[EXERCISE] Your task is to reproduce the listing exactly, without its images.

[GIVEN RECORDS]

++++++++

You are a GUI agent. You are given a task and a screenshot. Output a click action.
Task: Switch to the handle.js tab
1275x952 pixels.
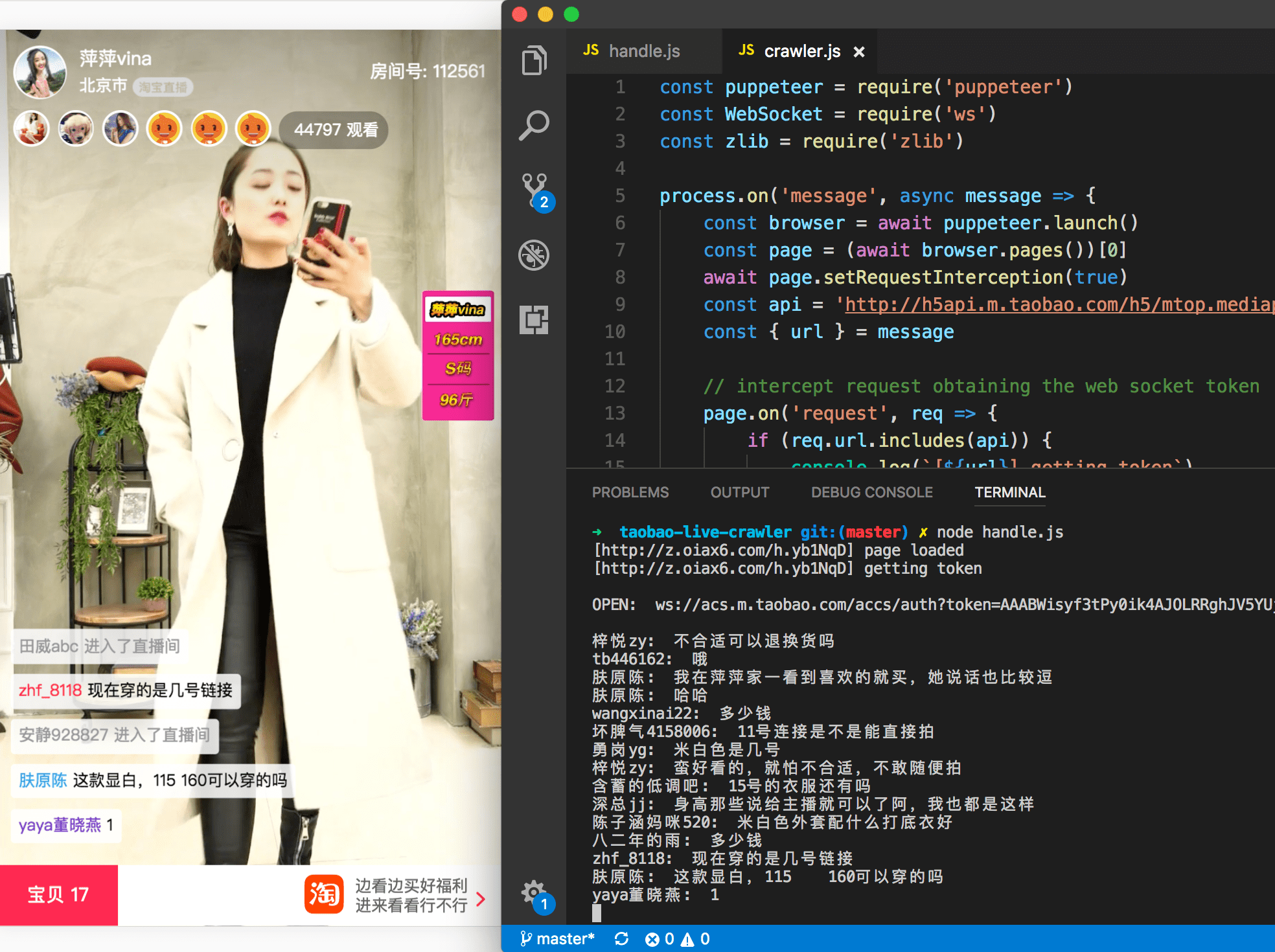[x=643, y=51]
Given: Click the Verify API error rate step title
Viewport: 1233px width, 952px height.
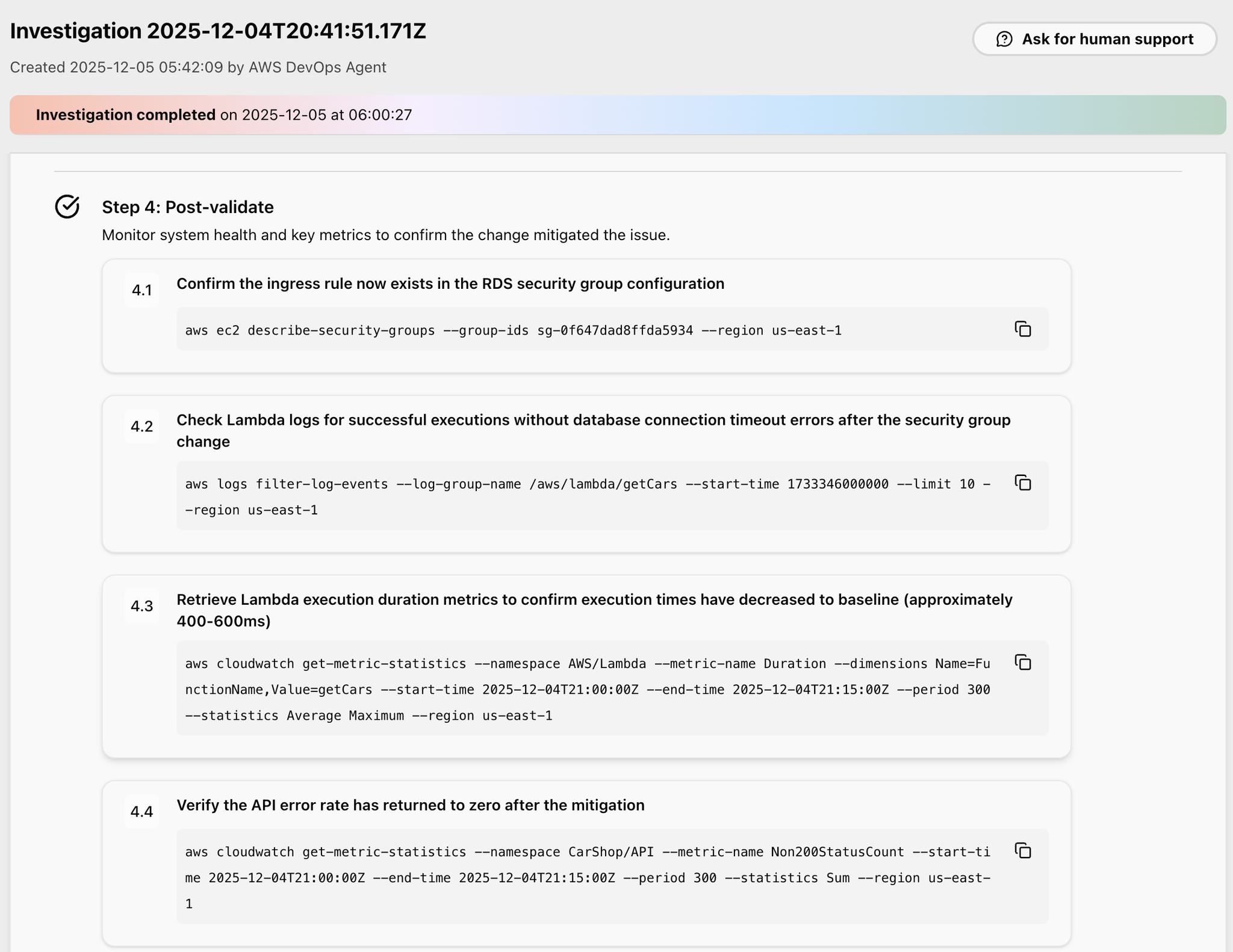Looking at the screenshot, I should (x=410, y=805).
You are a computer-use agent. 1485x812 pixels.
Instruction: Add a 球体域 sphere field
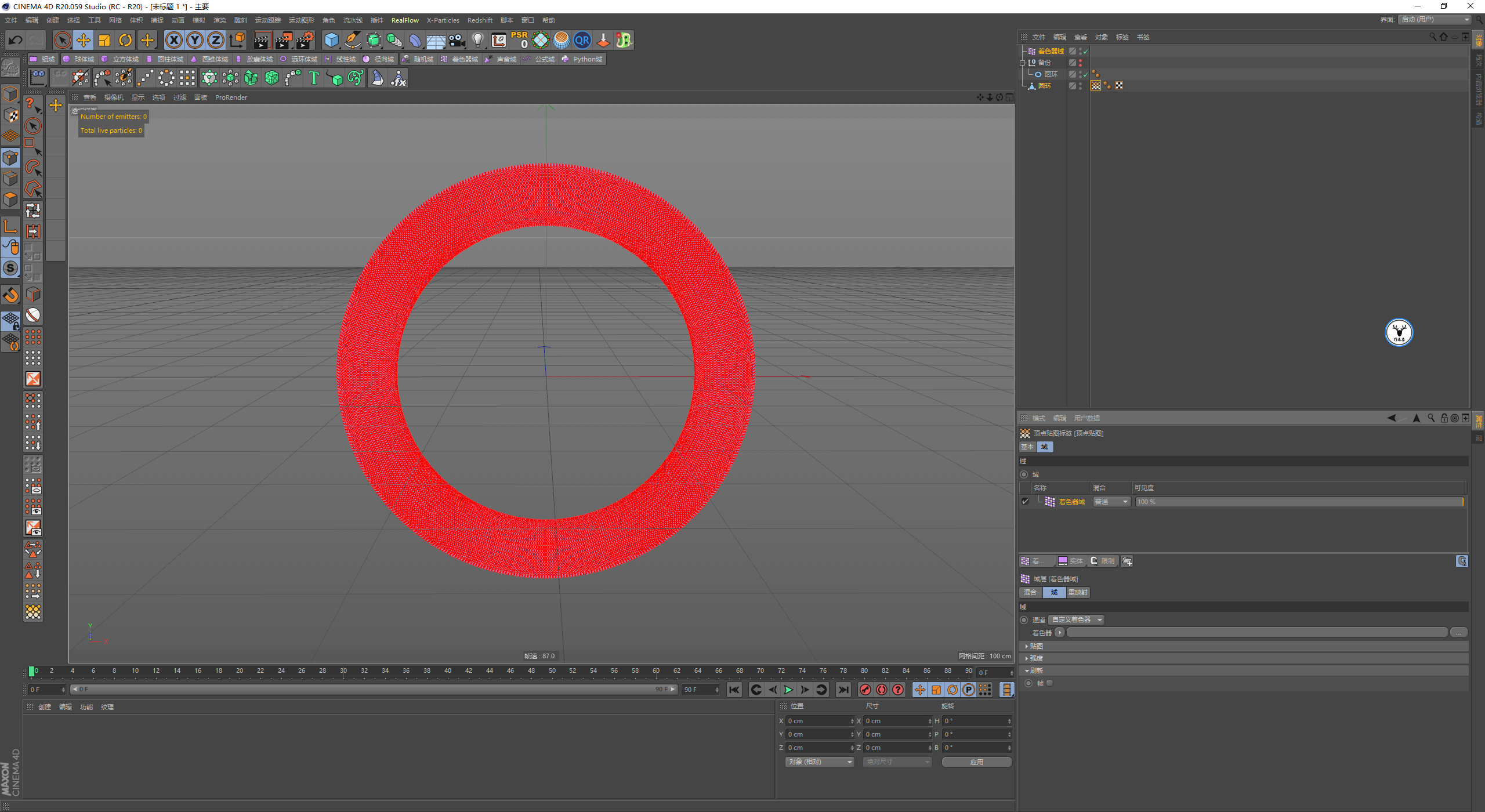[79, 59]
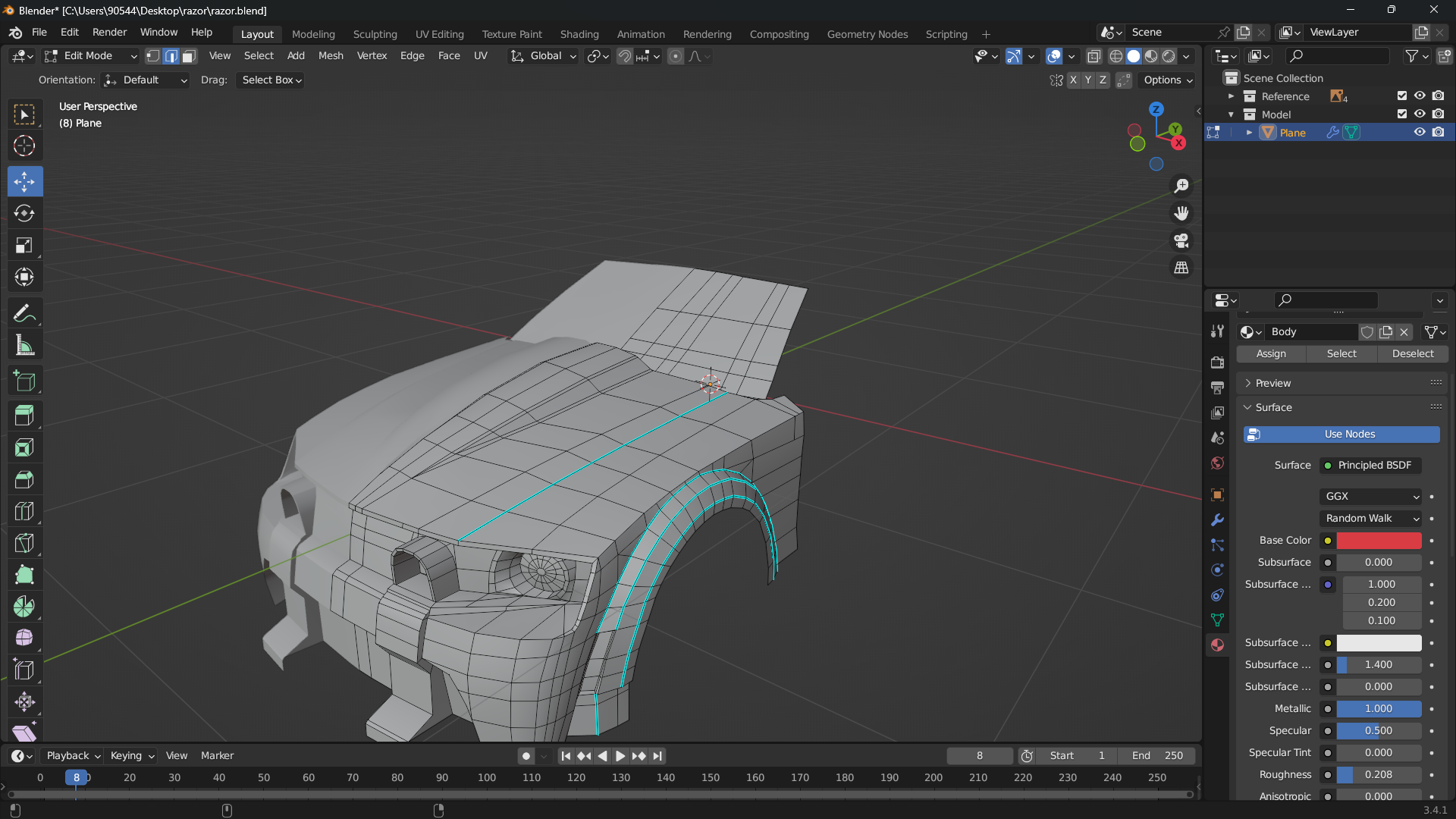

++++++++

[FINAL ANSWER]
You are a GUI agent. You are given a task and a screenshot. Output a click action.
Task: Switch to the handle.js tab
1275x952 pixels.
[x=643, y=51]
Given: Click the Verify API error rate step title
Viewport: 1233px width, 952px height.
Looking at the screenshot, I should (x=410, y=805).
You are a computer-use agent. 1485x812 pixels.
Instruction: Add a 球体域 sphere field
[79, 59]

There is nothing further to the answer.